PTC Therapeutics, Inc. (NASDAQ: PTCT) has announced that Waylivra has obtained Category 1 classification from the Câmara de Regulaço do Mercado de Medicamentos – CMED (Drug Market Regulation Chamber) in Brazil.
Waylivra is the sole FCS therapeutic alternative in Brazil
Waylivra is the only therapeutic option for familial chylomicronemia syndrome (FCS) in Brazil. Innovative medicines that provide more efficacy than existing standards of care are classified as Category 1, which permits for pricing inconsistent with global markets.
Chief Executive Officer of PTC Therapeutics Stuart W. Peltz said, “Both FCS and FPL are rare genetic diseases that cause significant issues for patients suffering from these disorders. I am pleased with the decision by CMED to grant FCS patients access to Waylivra in Brazil. This innovative treatment will have a positive impact on patients’ lives. I am also very enthusiastic about the possibility of bringing Waylivra to patients suffering from FPL who are also in need of treatment.”

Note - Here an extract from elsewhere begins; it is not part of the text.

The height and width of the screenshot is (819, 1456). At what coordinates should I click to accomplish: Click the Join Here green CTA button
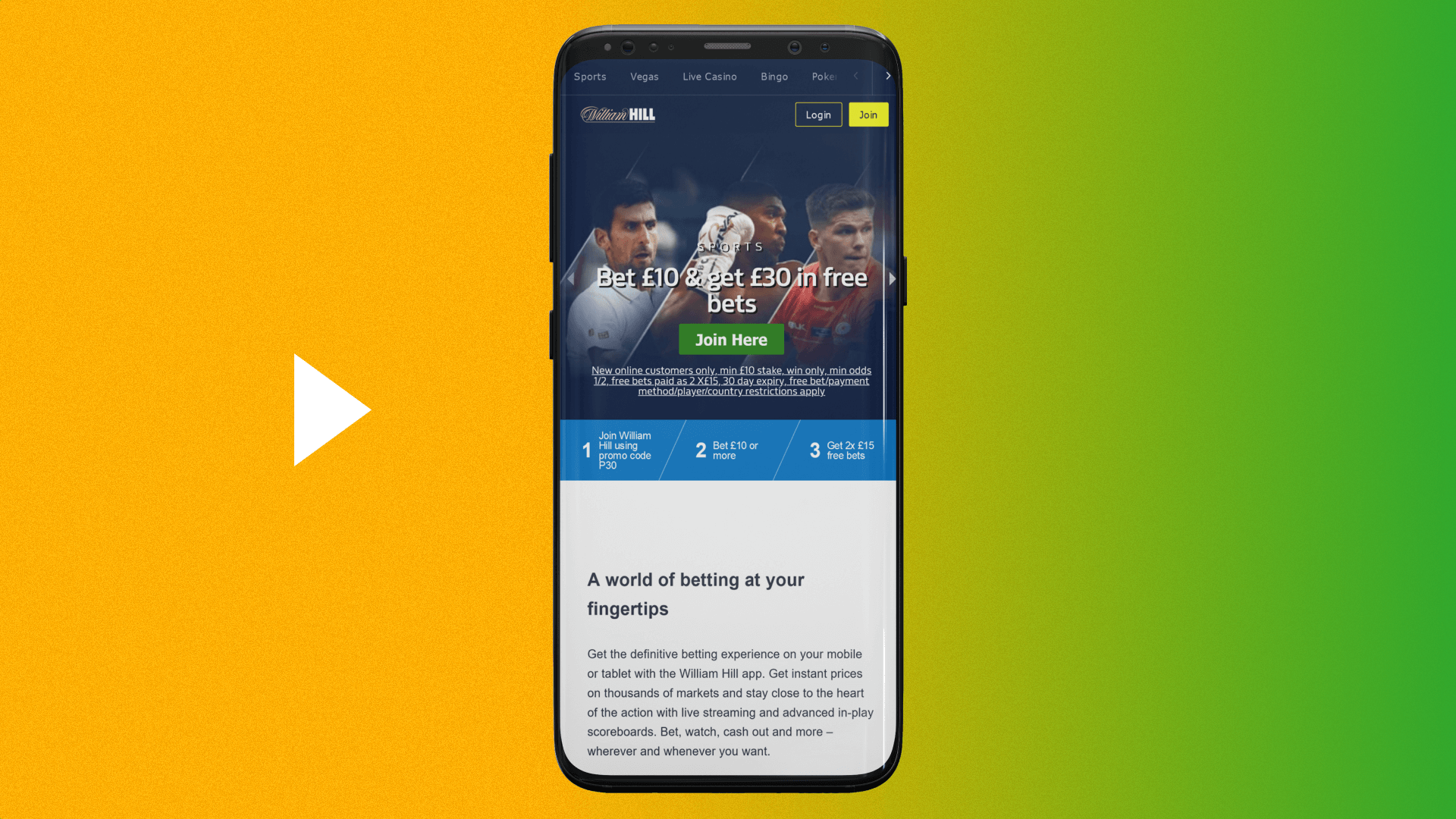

PTC also applied to the Health Regulatory Agency of Brazil, Agência Nacional de Vigilância Sanitária (ANVISA), to have Waylivra approved for familial partial lipodystrophy (FPL) treatement. If authorized, Waylivra is the first medication for FPL to be approved in Brazil, and it will also be the first approval for this indication globally. The application was submitted under the RDC205/2017 Rare Disease route. According to PTC, the regulatory authorities are expected to make a decision in the second half of 2022.
FCS can cause pancreatitis and other chronic problems
FCS is a rare genetic illness that causes severe disease load in patients, including potentially deadly pancreatitis and chronic consequences from permanent organ damage. FPL is a rare hereditary illness that causes the sufferer to experience both visual and bodily anguish. It causes serious metabolic problems that aren’t addressed by current treatments.
Waylivra is an Ionis Pharmaceuticals novel antisense tech granted conditional marketing approval in Europe for FCS treatment. Additionally, Waylivra has orphan drug designation from the EMA for the indication and is licensed from Akcea Therapeutics, a subsidiary of Ionis.